- PASSAGE FOR REVIEW
>>>>>

In Defense of Animals field representative Bill
D y e r on September 1 announced that private citizens and 11
national animal protection groups had donated the $25,000
needed to move about 70% of the last 250-350 feral goats on
Catalina Island to Goats R Us, which Dyer described as “a
humane organization that provides fire control grazing services,”
based in Orinda, California. The relocation was to
start on September 15, with a deadline for completion of
January 1, 2000. Brought by Spanish settlers in 1826, up to
40,000 goats lived on Catalina before the Nature Conservancy
and National Park Service began purging non-native species
from the Channel Islands in 1978. Most of the other goats were
shot, as will be any who can’t be caught. Dyer was unable to
find sanctuaries able to accept the unknown number of pigs on
Catalina, who are also scheduled to be shot.
USDA Wildlife Services and U.S. Fish and
Wildlife Service staff shot 42 goats from a helicopter over the
Makua Valley in Hawaii on August 17, but an estimated eight
to 28 goats escaped––enough to rebuild the herd if they remain
at large. Wildlife Services has shot goats in the valley since
1996, ostensibly to protect 29 endangered plant species. The
U.S. Army used the valley as a target range for nearly 60 years,
but halted live firing in 1998 pending an ecological assessment.
Prohunt New Zealand director Norm Macdonald
led a helicopter assault team of four gunners and six dogs who
in early September killed 232 of the estimated 250 to 300 feral
goats on the Ontong Java Atoll, also known as Lord Howe
Island, in the North Solomons. The Lord Howe Island Board
is to pay Macdonald et al $90,000 when all the goats are dead.
Macdonald and team will reportedly next try to exterminate the
estimated 500,000 goats in the Galapagos Islands.

“Marvelous example”

<<<<<

- DATA EXCERPTS

>>>>>

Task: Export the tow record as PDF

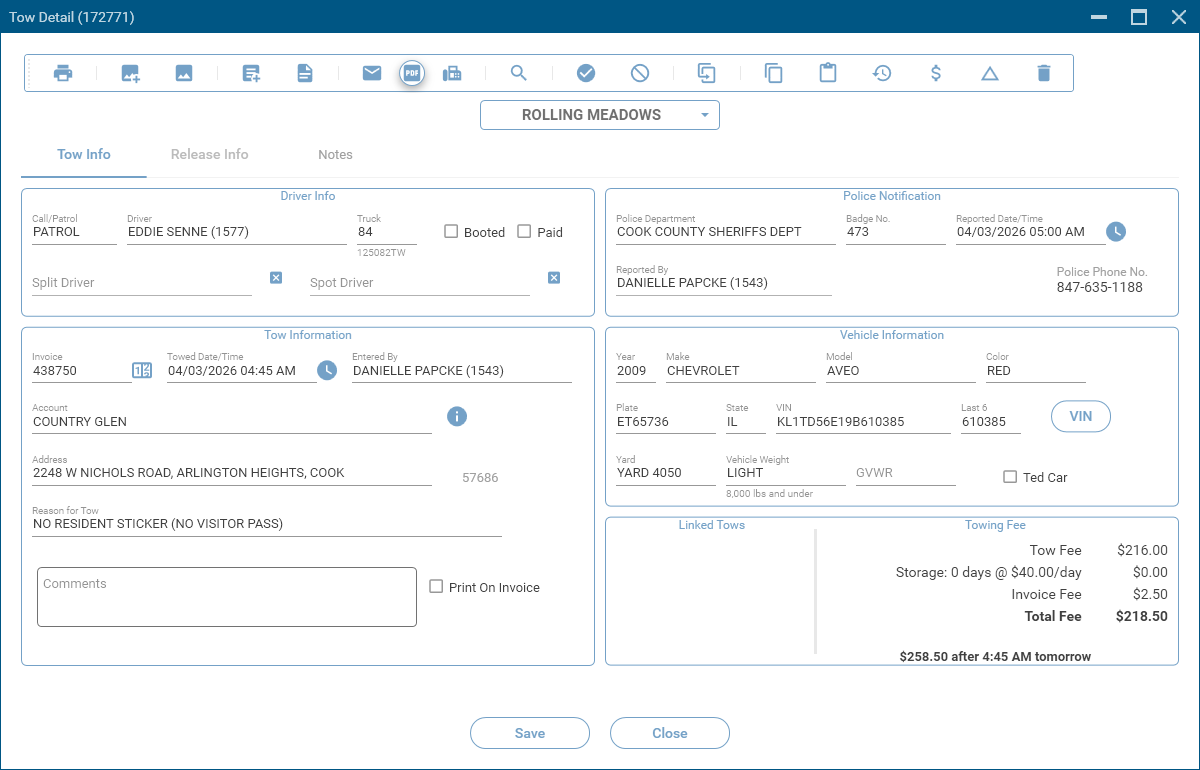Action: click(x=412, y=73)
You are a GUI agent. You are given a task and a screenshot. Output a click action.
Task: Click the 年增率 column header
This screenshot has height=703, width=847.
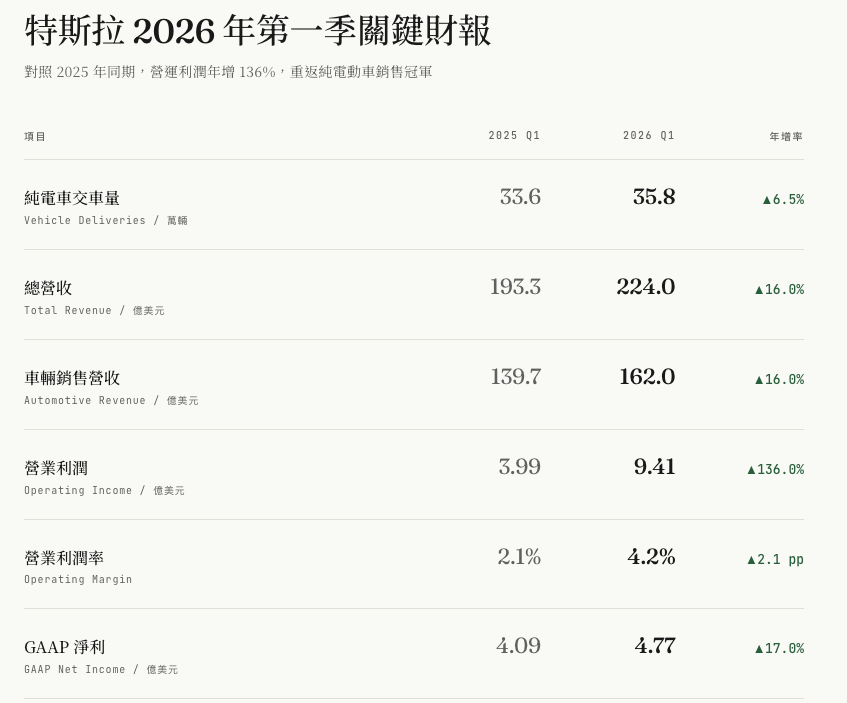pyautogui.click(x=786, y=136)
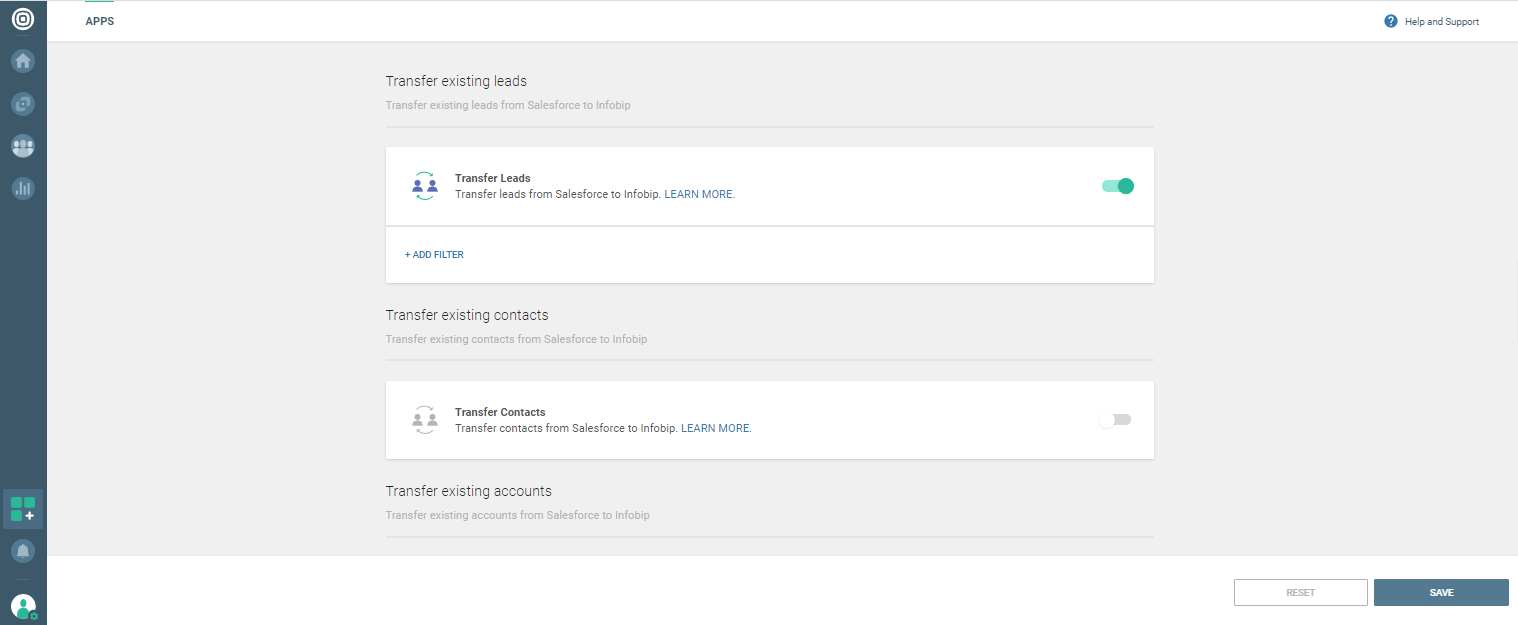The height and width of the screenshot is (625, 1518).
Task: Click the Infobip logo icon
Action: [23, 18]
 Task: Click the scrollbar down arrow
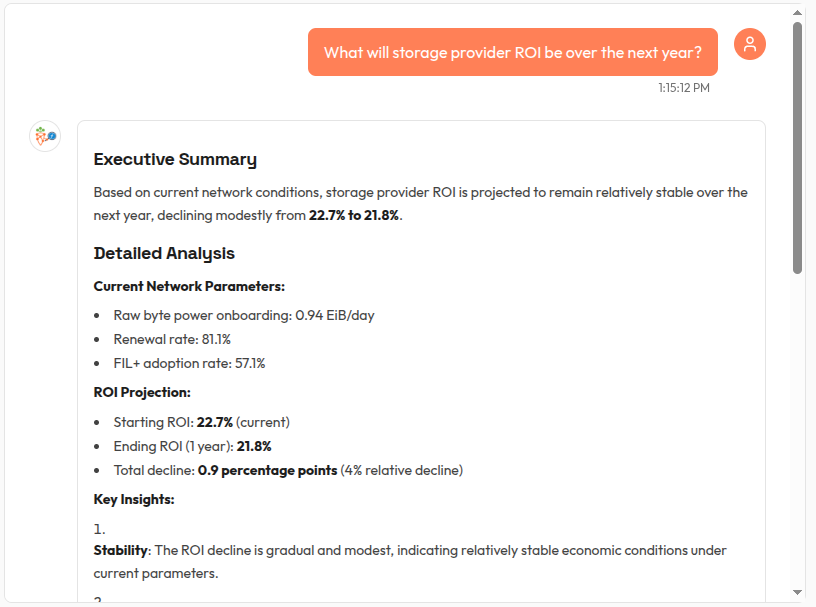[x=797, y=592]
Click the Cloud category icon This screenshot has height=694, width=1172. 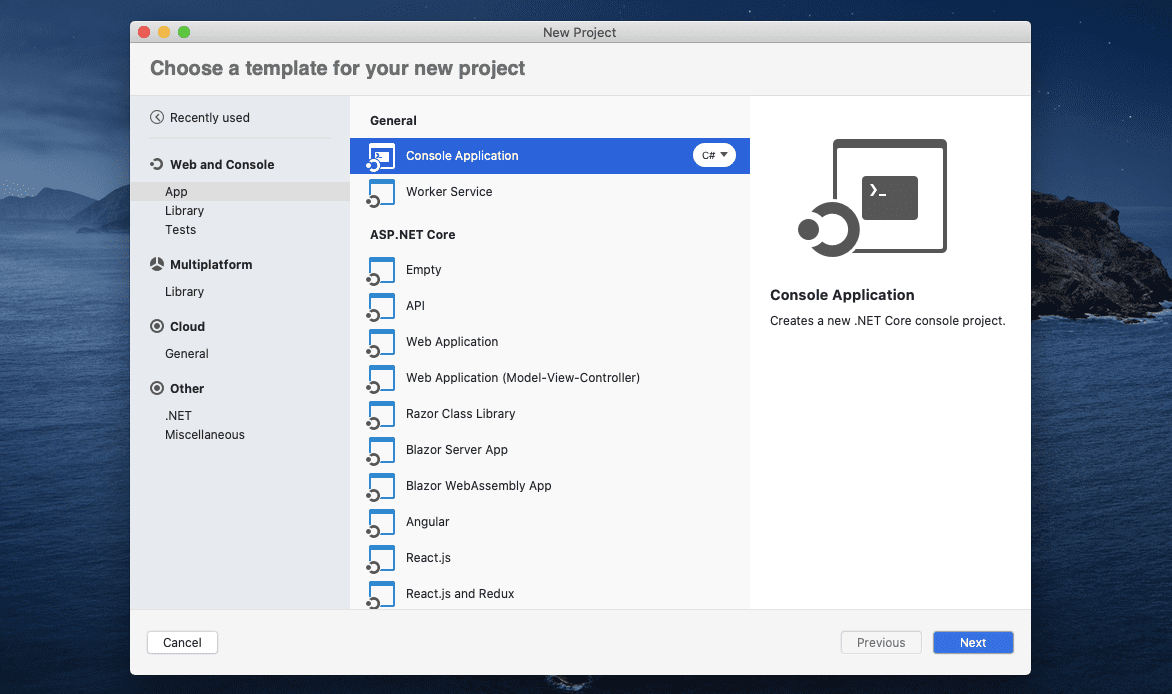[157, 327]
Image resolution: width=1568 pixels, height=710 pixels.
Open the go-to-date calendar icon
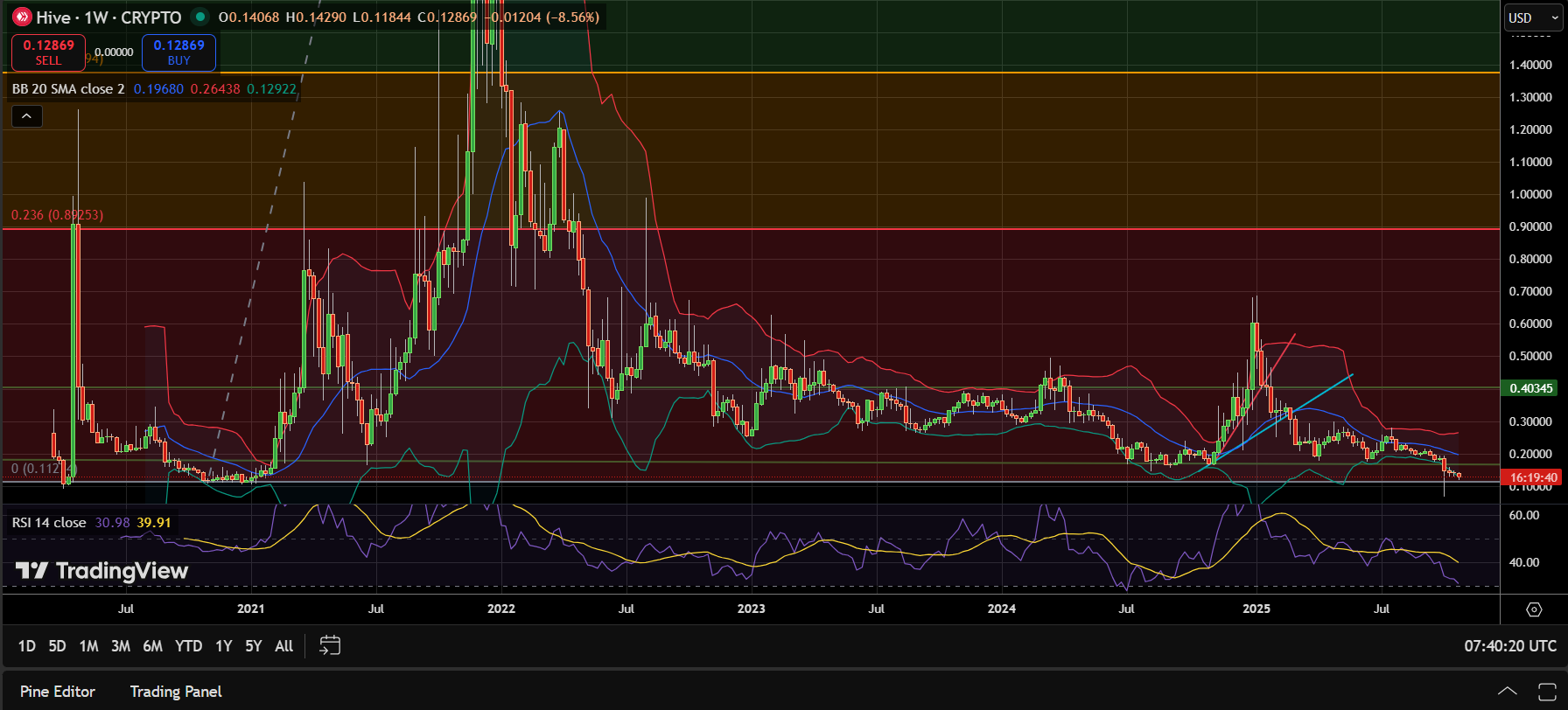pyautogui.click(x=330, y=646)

<<<<<

- WORK REQUIRED
According to the passage on feral goat removals, why has Wildlife Services been shooting goats in the Makua Valley since 1996? Answer in one to three sentences. The items play no part in this exercise.

- SOLUTION FOR THIS TASK
The passage says the shooting is ostensibly meant to protect 29 endangered plant species in the valley. Its word "ostensibly" marks this as the stated reason.